TEXTE À LIRE:
• • • •

Un chef de choeur du Conservatoire de Tours mis en examen pour viols sur mineurs

Soupçonné de viols et d'agressions sexuelles sur mineurs, le chef de chœur de la maîtrise du Conservatoire à rayonnement régional de Tours a été mis en examen et écroué. Il est également suspecté d'avoir administré à ses élèves des somnifères de sa fabrication.

Un chef de choeur du Conservatoire de Tours mis en examen pour viols sur mineurs
Le Conservatoire à rayonnement régional de Tours , © AFP / Guillaume Souvant

Le choc est grand à Tours au lendemain de l'incarcération d'un homme de 60 ans, soupçonné d'avoir violé et agressé sexuellement des élèves mineurs du conservatoire de la ville. Le chef de chœur de la maîtrise du CRR de Tours a été mis en examen pour ces faits commis sur « six à sept jeunes garçons » âgés de 13 à 16 ans au moment des faits, a expliqué Jean-Luc Beck, le procureur de la République de Tours.

• • • •

EXTRAIT DE DONNÉES:
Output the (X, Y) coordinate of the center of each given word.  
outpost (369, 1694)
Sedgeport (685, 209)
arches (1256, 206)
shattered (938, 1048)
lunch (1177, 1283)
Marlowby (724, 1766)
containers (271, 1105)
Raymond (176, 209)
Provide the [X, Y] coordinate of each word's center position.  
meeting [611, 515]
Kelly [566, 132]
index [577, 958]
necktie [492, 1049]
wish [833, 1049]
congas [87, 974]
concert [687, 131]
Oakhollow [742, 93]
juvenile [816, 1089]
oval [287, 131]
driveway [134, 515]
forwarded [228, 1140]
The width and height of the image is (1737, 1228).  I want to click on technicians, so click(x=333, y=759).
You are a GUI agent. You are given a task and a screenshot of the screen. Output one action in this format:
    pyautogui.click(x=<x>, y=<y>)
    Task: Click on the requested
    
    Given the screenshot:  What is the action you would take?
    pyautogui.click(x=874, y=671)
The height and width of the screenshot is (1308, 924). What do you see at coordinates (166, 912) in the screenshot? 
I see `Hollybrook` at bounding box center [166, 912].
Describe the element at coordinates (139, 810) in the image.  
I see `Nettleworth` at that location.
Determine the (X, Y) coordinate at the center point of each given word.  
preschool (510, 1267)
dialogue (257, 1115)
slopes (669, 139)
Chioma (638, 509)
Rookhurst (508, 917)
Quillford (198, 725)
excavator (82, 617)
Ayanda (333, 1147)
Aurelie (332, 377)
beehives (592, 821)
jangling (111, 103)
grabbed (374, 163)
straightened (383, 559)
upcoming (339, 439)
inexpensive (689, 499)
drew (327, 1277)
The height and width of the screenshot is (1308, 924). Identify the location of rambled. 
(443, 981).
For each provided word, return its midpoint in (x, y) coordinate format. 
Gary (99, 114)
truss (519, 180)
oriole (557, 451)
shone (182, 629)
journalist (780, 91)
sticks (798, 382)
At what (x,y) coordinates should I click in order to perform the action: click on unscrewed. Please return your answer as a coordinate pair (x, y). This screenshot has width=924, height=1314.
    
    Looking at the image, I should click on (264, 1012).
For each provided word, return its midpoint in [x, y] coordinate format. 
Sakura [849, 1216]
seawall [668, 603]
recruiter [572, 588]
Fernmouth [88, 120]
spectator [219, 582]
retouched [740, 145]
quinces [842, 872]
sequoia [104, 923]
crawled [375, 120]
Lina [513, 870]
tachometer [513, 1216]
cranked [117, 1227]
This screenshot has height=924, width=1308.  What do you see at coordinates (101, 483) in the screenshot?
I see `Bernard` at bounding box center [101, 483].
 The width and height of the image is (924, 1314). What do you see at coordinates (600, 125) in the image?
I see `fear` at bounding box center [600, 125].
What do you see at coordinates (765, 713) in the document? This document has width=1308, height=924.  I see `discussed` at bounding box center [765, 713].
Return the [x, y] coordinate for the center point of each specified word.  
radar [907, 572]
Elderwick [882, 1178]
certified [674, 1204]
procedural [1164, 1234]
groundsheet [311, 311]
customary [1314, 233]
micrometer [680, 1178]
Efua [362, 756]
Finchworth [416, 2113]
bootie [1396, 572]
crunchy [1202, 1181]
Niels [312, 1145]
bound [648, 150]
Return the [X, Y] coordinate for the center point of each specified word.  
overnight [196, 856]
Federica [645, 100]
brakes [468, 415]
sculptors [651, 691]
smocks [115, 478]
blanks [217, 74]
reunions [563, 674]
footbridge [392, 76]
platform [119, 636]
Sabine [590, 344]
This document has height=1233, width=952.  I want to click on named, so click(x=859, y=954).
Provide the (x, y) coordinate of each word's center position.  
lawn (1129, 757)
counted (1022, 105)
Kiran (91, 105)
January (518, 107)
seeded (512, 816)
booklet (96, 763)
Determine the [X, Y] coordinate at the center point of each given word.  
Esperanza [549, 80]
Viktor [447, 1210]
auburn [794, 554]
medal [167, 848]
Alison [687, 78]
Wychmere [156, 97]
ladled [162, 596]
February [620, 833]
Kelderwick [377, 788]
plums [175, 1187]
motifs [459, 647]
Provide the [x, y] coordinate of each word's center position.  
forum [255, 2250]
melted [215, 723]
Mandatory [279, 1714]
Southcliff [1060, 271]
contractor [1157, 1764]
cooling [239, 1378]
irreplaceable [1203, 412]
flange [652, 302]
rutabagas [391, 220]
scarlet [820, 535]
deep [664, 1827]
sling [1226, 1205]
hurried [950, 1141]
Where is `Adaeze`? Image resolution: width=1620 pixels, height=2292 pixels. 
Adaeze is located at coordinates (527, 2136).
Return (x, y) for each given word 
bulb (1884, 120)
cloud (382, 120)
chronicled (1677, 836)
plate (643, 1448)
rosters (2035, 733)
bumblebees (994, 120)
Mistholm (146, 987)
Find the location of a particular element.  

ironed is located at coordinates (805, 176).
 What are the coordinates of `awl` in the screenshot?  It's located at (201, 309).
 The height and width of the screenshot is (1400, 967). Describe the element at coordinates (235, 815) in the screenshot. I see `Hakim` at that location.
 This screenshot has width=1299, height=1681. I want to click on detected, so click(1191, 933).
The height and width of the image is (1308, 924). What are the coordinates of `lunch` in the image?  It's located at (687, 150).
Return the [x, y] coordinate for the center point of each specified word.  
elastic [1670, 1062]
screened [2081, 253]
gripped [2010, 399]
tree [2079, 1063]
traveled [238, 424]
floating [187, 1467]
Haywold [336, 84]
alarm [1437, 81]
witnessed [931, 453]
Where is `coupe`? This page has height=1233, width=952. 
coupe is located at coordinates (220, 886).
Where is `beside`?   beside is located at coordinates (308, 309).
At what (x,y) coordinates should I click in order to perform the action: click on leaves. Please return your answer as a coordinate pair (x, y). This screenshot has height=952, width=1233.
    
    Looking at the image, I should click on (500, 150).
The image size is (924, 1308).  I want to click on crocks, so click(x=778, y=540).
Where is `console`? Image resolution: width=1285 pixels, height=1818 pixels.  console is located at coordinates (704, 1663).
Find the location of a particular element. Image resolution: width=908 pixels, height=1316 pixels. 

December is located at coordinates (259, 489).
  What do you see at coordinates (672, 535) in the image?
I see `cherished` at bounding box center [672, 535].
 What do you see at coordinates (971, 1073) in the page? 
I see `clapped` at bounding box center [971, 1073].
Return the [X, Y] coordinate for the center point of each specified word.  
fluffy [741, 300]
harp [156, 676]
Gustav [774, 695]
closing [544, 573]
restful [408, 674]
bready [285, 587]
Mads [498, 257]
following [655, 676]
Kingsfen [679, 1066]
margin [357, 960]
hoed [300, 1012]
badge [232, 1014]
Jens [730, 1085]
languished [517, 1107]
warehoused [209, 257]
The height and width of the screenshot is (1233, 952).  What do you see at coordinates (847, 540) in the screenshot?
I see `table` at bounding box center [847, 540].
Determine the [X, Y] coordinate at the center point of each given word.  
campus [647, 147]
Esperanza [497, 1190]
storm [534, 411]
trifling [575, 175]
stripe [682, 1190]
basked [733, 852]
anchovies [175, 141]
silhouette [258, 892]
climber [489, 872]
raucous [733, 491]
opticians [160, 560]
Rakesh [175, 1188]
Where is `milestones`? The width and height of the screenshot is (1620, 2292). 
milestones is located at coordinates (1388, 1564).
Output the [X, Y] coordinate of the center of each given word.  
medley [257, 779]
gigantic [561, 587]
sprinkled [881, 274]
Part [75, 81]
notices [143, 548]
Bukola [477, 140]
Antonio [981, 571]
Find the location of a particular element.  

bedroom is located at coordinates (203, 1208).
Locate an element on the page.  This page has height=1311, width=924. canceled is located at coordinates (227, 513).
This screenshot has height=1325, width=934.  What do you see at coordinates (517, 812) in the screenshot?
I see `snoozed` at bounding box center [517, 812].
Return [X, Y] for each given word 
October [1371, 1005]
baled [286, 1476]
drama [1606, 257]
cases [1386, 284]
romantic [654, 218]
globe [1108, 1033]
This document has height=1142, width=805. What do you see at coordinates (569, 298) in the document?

• • • •

PROBLÈMES À RÉSOUDRE:
A: Relevez tous les nombres écrits en chiffres dans l'article sur le conservatoire de Tours.
B: Recopiez mot pour mot le passage de l'article sur le conservatoire de Tours qui va de « Le choc est » jusqu'à « République de Tours. » inclus.
Ce matériel n'a aucun rapport avec l'article sur le conservatoire de Tours.

RÉSULTATS OBTENUS:
A: 60, 13, 16

B:
Le choc est grand à Tours au lendemain de l'incarcération d'un homme de 60 ans, soupçonné d'avoir violé et agressé sexuellement des élèves mineurs du conservatoire de la ville. Le chef de chœur de la maîtrise du CRR de Tours a été mis en examen pour ces faits commis sur « six à sept jeunes garçons » âgés de 13 à 16 ans au moment des faits, a expliqué Jean-Luc Beck, le procureur de la République de Tours.